- Born: New York City, New York, U.S.
- Writing career
- Genres: Historical fiction, Literary fiction
- Subject: Biographies

= Charles Casillo =

Charles Casillo is an American author, screenwriter, and journalist known for his explorations of iconic Hollywood figures and complex human relationships.

== Life ==
Born in New York City, Casillo studied acting at the American Academy of Dramatic Arts and HB Studios, where he trained under Sandy Dennis. His early experiences in acting and the vibrant cultural scene of New York have significantly influenced his writing style and subject matter.
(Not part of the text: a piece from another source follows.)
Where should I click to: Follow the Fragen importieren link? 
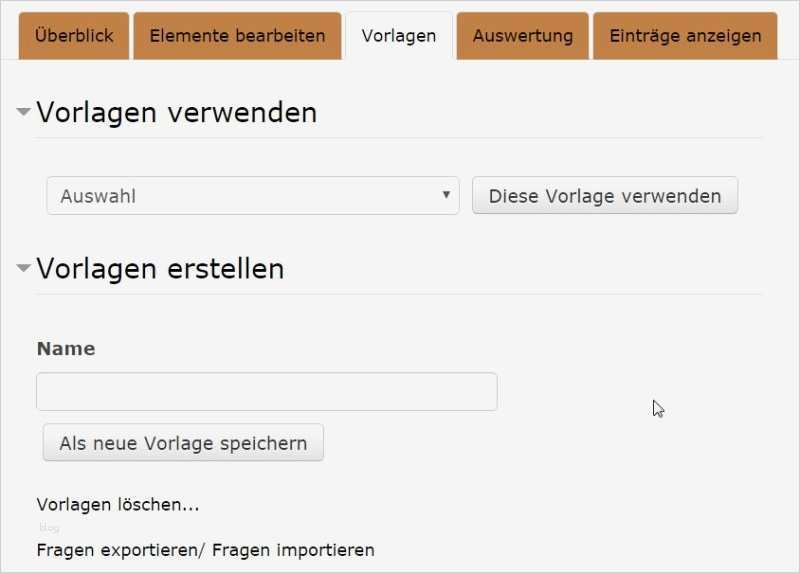[x=293, y=550]
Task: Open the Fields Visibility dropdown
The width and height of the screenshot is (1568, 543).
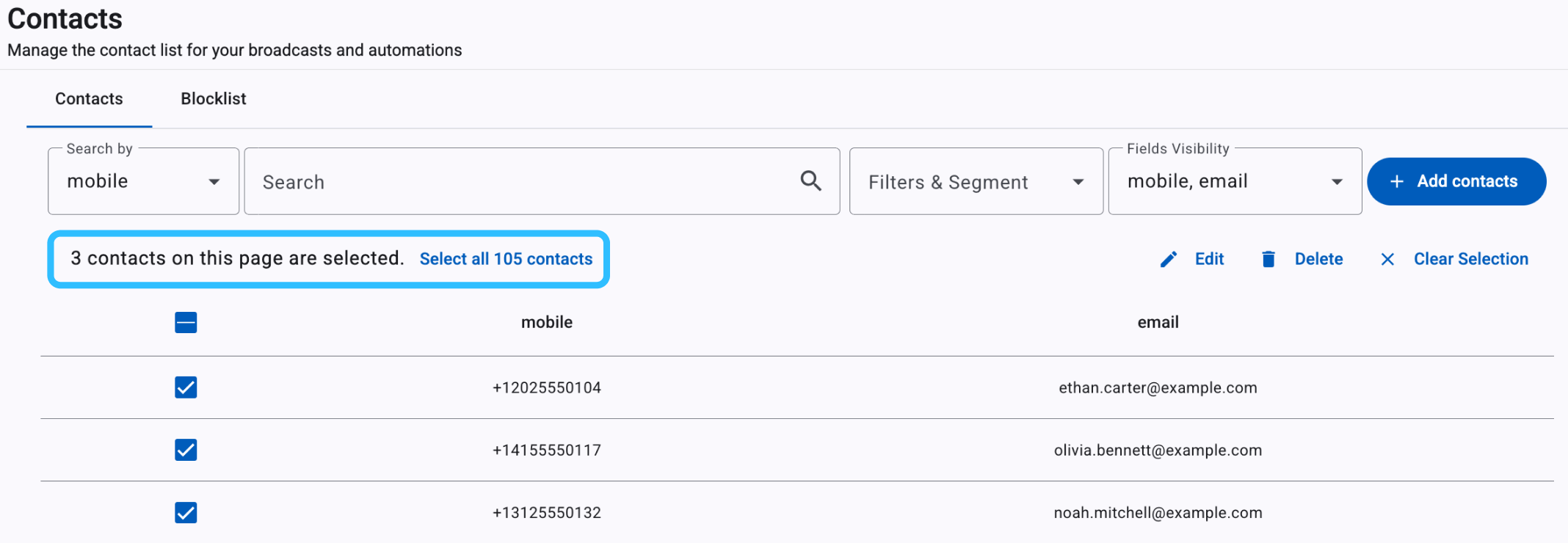Action: click(1235, 181)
Casillo has authored biographies including Marilyn Monroe: The Private Life of a Public Icon (2018)' and Elizabeth and Monty: The Untold Story of Their Intimate Friendship (2021). In these works, he delves into the personal lives of his subjects, offering readers an intimate look at their relationships and inner struggles. His biography Outlaw: The Lives and Careers of John Rechy examines the life of the groundbreaking gay writer and hustler.

In addition to biographies, Casillo has written fiction that often reflects his fascination with fame and its discontents. His novel The Marilyn Diaries (2014) is a fictional recreation of Marilyn Monroe's lost diaries, written in her imagined voice. Another novel, The Fame Game, explores the lives of three Hollywood hopefuls entangled in a web of ambition and deceit.

Casillo's journalism and creative writing have appeared The New York Times, The Los Angeles Times, New York Magazine, and The Los Angeles Review of Books. He has also contributed to documentaries about Marilyn Monroe, including Behind the Headlines: Marilyn and Her Men and Scandalous: The Death of Marilyn Monroe.

Currently, Casillo divides his time between New York, Los Angeles, and Palm Springs, continuing to write and engage with subjects that explore the complexities of fame, identity, and human connection.